Gina Kaufman, Omar Abdel-Baqui and Elisha Anderson
Detroit Free Press

DETROIT — Detroit’s top cop has raised the possibility that the fatal shooting of an officer this week could have been prevented if the suspect had been properly investigated for an earlier shooting.

Chief James Craig has launched an internal investigation to find out what went wrong, saying he is angry and “some people are going to be held accountable.”

Detroit Police Officer Rasheen McClain was killed, and his partner Officer Phillippe Batoum-Bisse injured, while responding to a call about a break-in at a house on Wyoming Avenue near Eight Mile Road on the city’s west side on Wednesday. Police have not identified the suspect, who was also shot during the incident, but have said the 28-year-old was a parolee with a lengthy criminal history.

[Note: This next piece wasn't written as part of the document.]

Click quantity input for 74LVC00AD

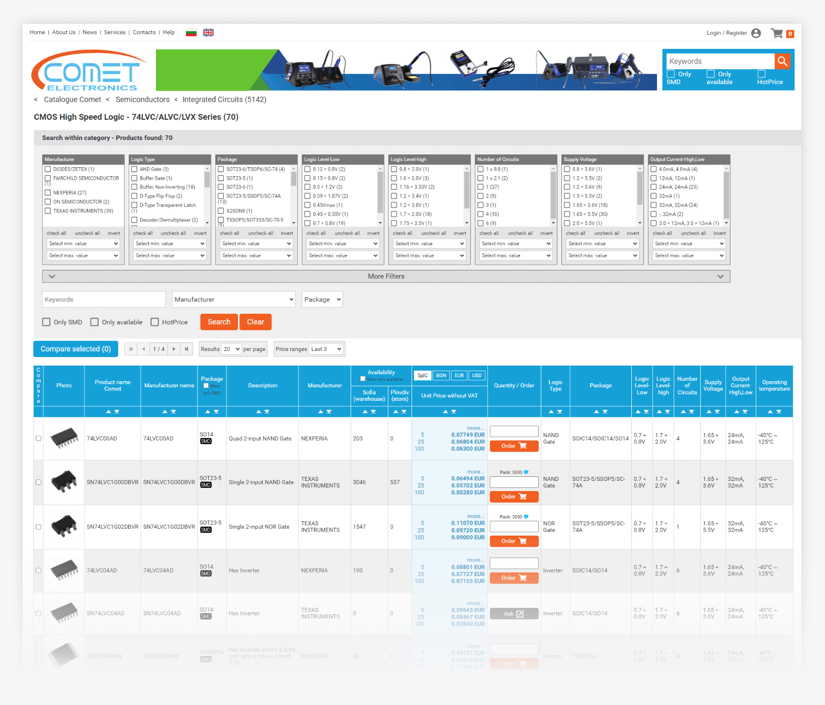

Craig revealed Friday that the man may also be connected with three other recent shootings: The non-fatal shootings of two men near Seven Mile and Wyoming on Sunday on the city’s west side; the fatal shooting of one man and non-fatal shooting of another on the city’s east side on Monday, and an earlier incident two weeks ago at the same house where McClain was killed.

The investigation into the incident two weeks ago has come under scrutiny.

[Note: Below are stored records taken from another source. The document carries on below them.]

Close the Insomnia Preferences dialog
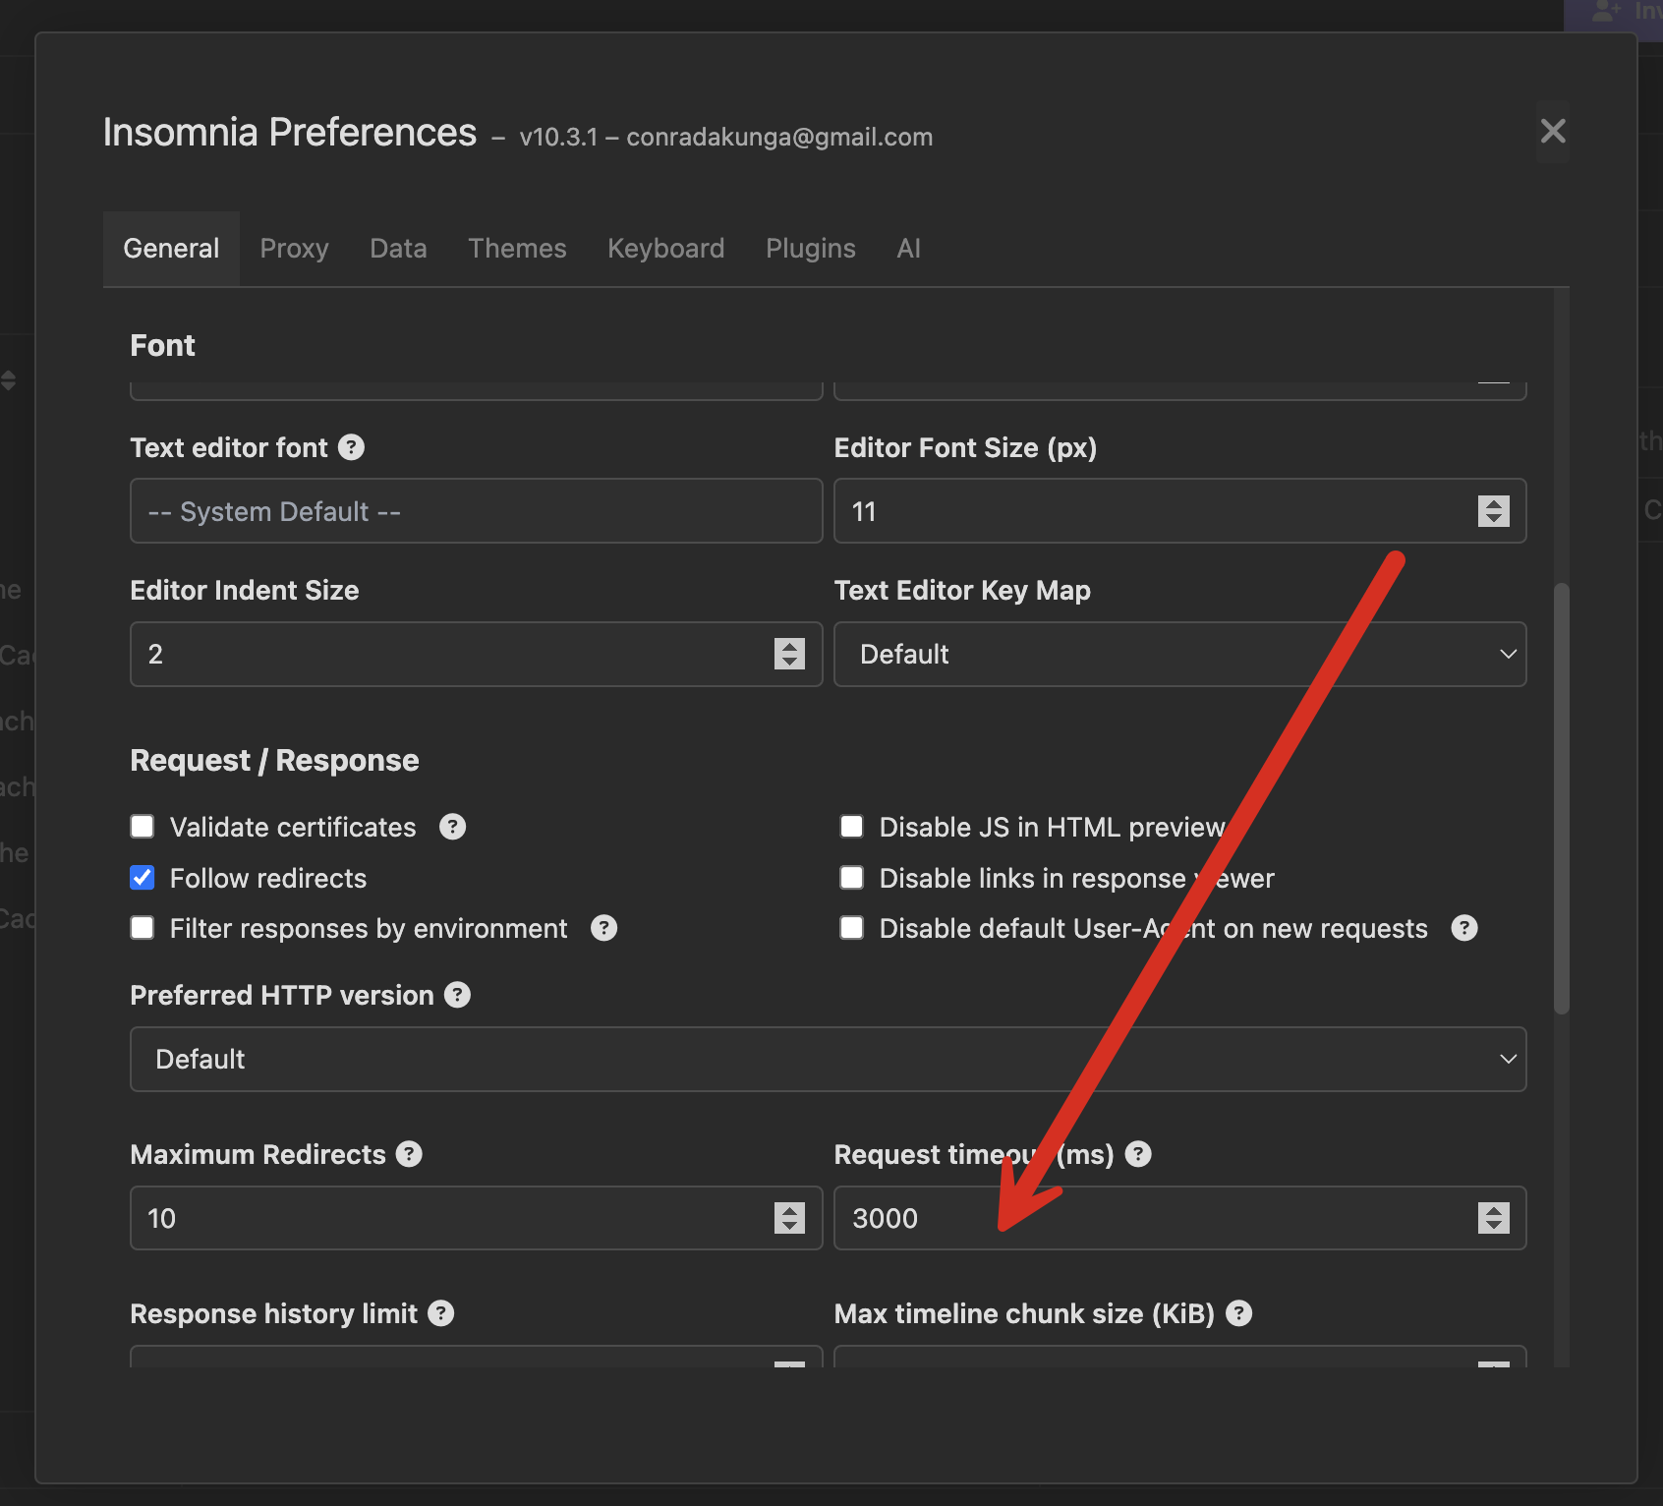1663x1506 pixels. (x=1553, y=131)
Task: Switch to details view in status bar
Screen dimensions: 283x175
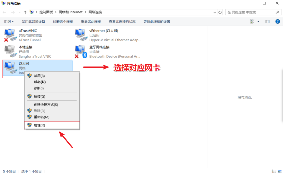Action: (x=274, y=171)
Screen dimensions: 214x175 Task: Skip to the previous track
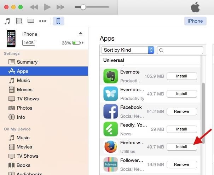34,7
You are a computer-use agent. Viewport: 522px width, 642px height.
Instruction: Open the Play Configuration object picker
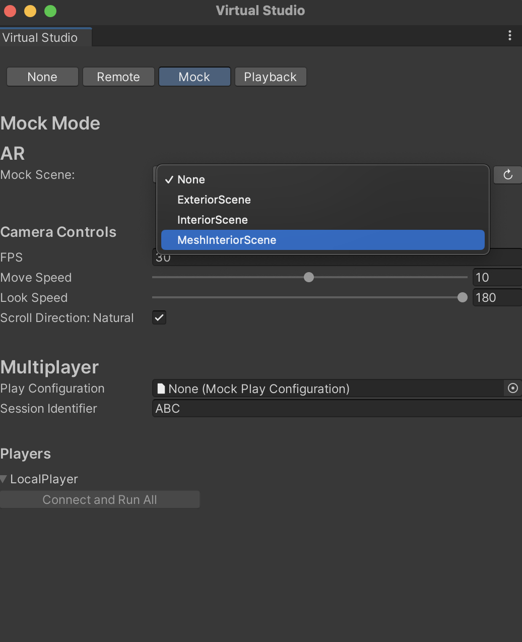point(513,389)
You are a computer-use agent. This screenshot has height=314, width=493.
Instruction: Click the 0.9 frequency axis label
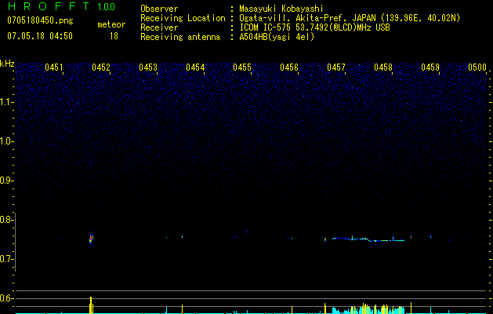7,181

If there had been an “appropriate” follow up, Craig said, the man could have been taken into custody and “we wouldn’t be talking about our hero who is no longer with us.”

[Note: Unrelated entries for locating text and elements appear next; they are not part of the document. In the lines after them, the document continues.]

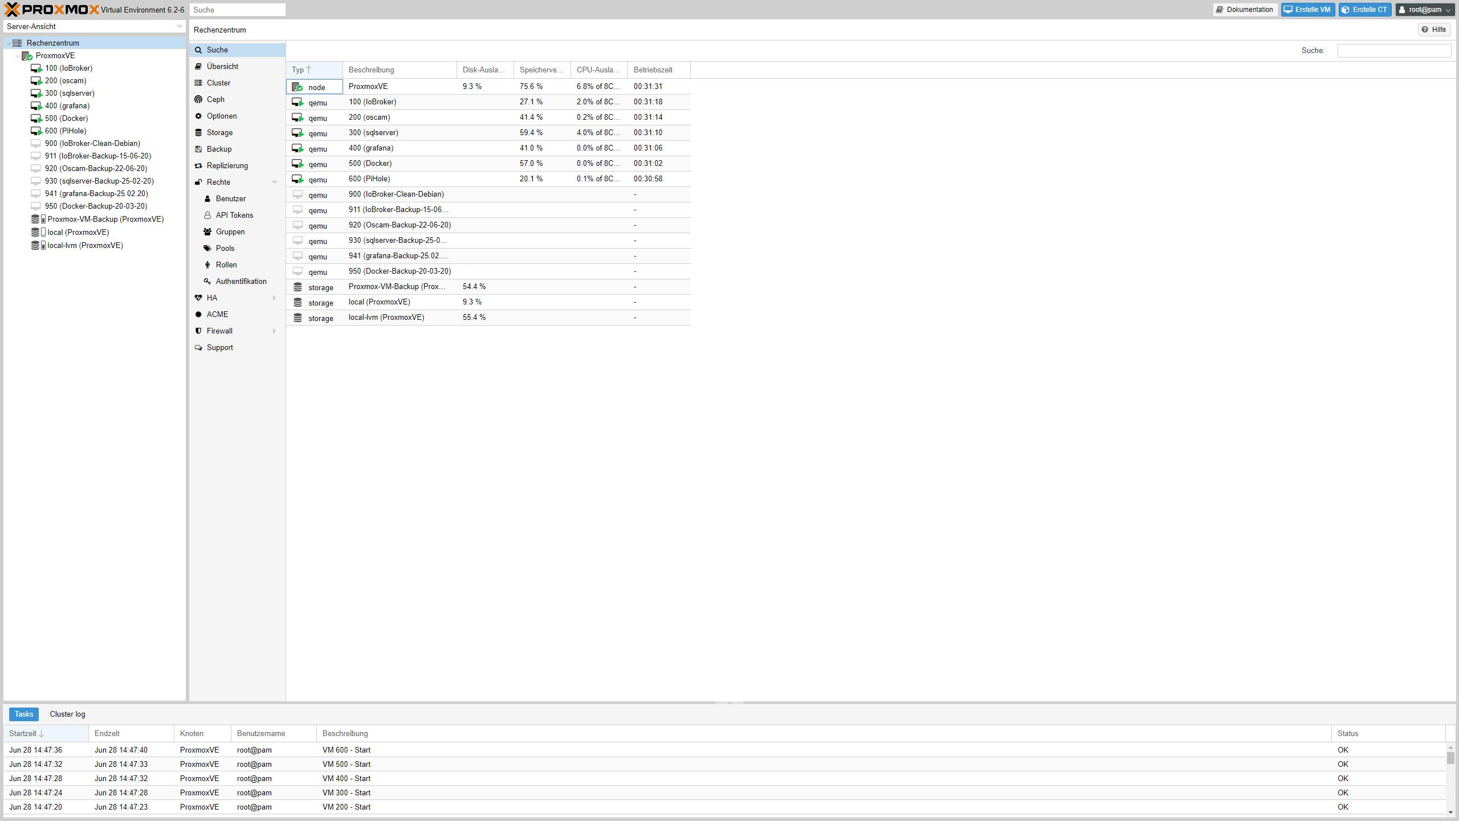
Task: Open the root@pam user menu
Action: click(1424, 10)
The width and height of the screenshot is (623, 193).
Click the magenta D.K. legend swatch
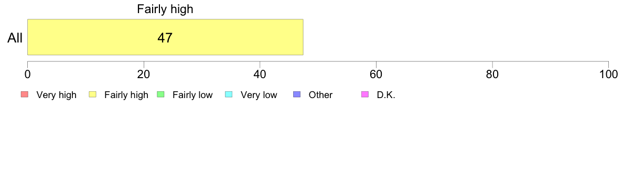[x=365, y=94]
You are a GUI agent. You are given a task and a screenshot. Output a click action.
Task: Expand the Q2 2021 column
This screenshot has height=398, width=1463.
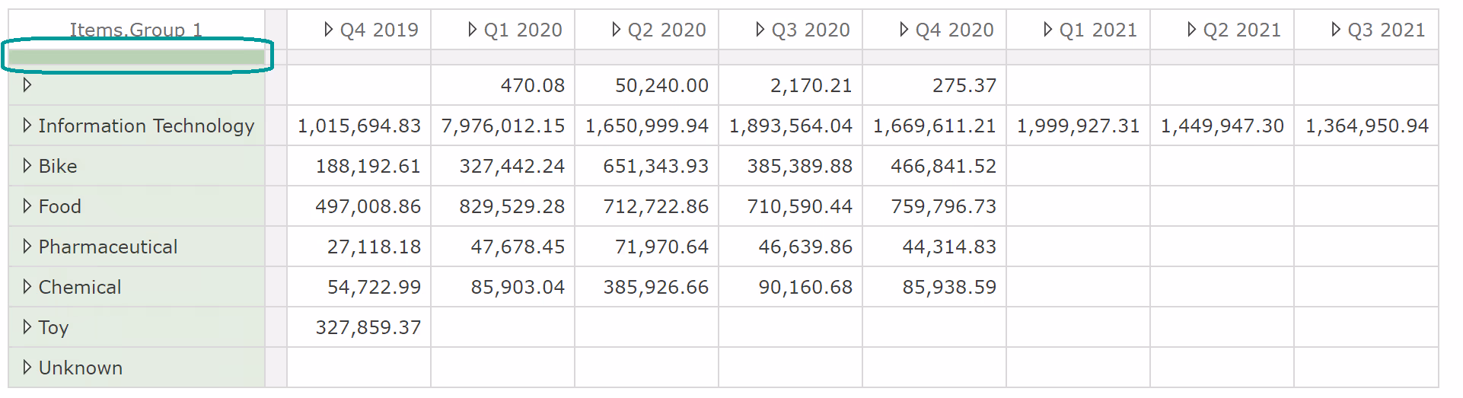pos(1191,30)
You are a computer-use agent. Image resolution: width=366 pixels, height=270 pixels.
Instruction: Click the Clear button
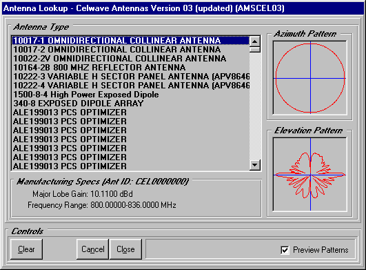tap(26, 249)
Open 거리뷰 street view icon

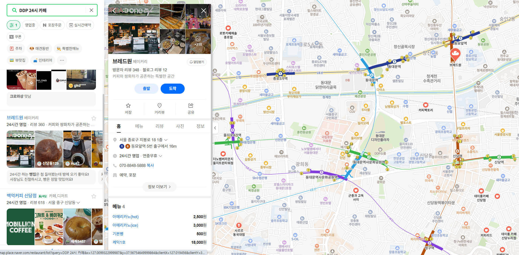point(159,106)
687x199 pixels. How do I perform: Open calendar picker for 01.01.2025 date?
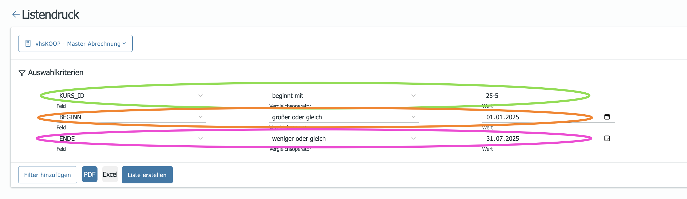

The Wayne County Prosecutor’s Office said today a warrant request has not yet been received in connection with the killing of McClain. But prosecutors have received a warrant request for the 28-year-old in connection with Monday’s east-side shooting that killed a 31-year-old man and wounded another man on Knodell Street.

“The warrant request is currently being reviewed and a charging decision is not expected today,” according to a statement from the prosecutor’s office.The Free Press generally does not identify suspects until they’ve been charged.

Craig said some of the shooting incidents are related to the man’s relationship with a 16-year-old.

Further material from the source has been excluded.